真偽を確かめるべく簡単な検証を行ったのですが、一つ留意してもらいたいことがあります。
というのは、本製品は貸出品であり、製造から時間が経っている=バッテリーが劣化している状態です。
「ある程度使い込んだらこのくらいのバッテリー持ちになる」くらいの認識で読んでいただけたらと思います。
細かい残量を確認する方法がなかったので、設定ソフトのアイコンを見て、1目盛りが消えるまでの時間を測りました。

午前11時に満充電の状態で電源をオンにし、翌日まで放置しました。自動スリープはありません。
5目盛りあることから1目盛り約60時間(300÷5)となるため、新品なら2日経過しても目盛りが減らないということになります。

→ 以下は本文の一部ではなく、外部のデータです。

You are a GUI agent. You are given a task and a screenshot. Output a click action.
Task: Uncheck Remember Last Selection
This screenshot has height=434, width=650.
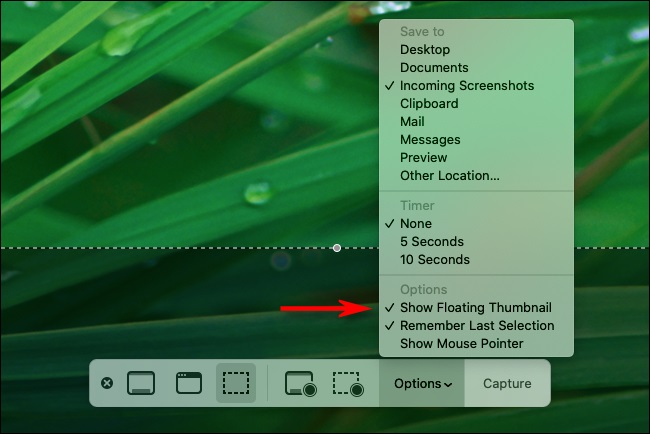click(x=476, y=326)
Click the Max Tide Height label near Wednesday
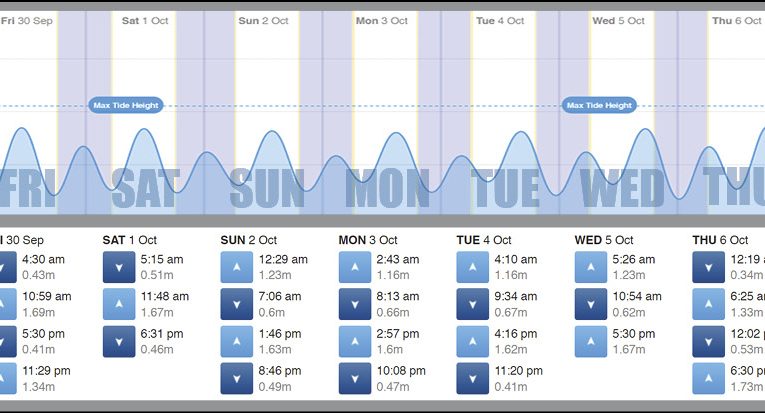Image resolution: width=765 pixels, height=413 pixels. point(600,105)
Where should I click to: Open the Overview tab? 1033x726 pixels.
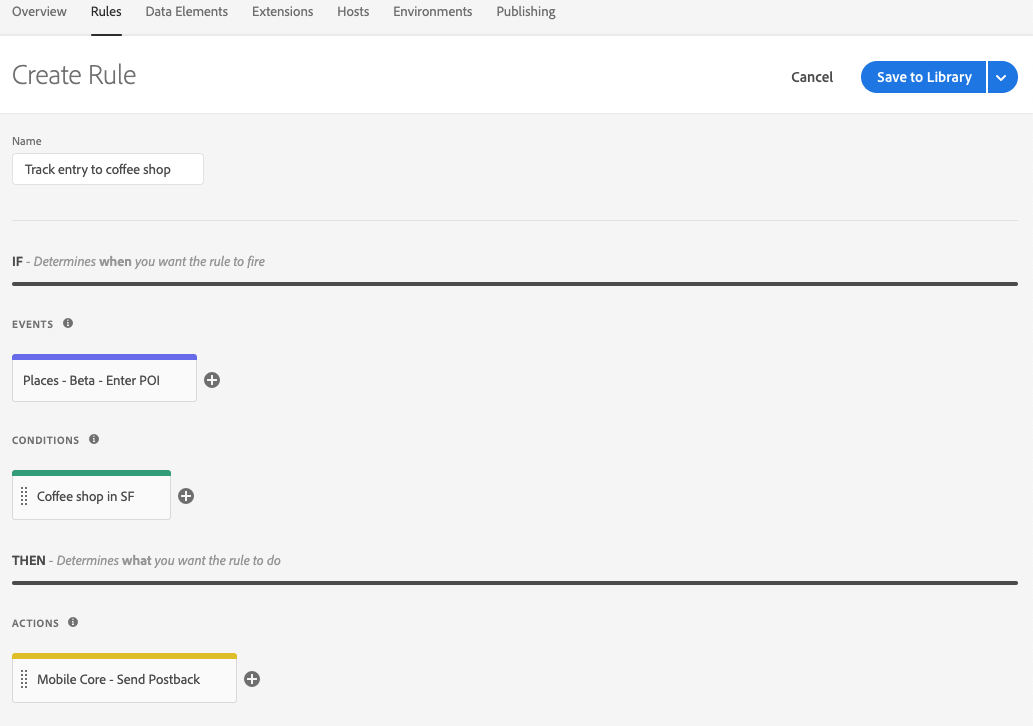point(39,12)
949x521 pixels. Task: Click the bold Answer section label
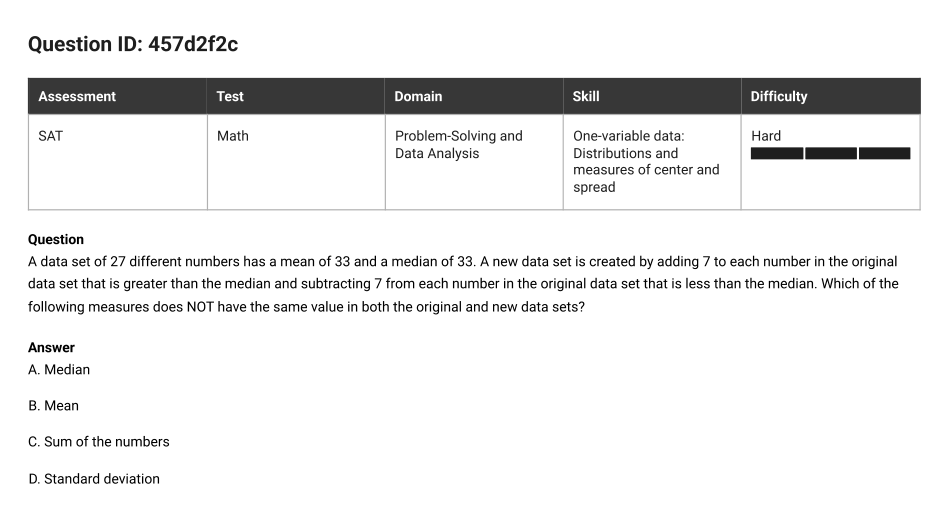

しかしこの製品に関しては、バッテリーの劣化が影響してか、1日経たずに目盛りが減っていました。
1日目の就寝前(午後11時頃)は変化がなく、翌日の午前8時40分に見た時には目盛りが減っていたので、1目盛りあたり12~21時間相当と考えられます。
つまり60~105時間持続すると考えると、劣化している中では十分健闘したと言えるのではないでしょうか。
参考までに、競合製品の1つである「Huion Keydial mini」のバッテリー持続時間は70時間(公式ストア参照)です。
ワイヤレスで使ってこそ強みを発揮できる製品なので、バッテリー持ちが良いのはありがたいですね。
設定ソフトの使用感
ACK05の操作割り当てに必要な、設定ソフトについても見ていきましょう。
同社の液タブと同じ設定ソフトで設定が可能です。設定したいデバイスを切り替えるときは、画面左上のデバイス名の欄をクリックします。

ローラーホイールの割り当ては、次のような設定画面から変更できます。

それぞれデフォルトの操作に加え、「無効化」と「カスタマイズ(ユーザー設定)」から選択可能です。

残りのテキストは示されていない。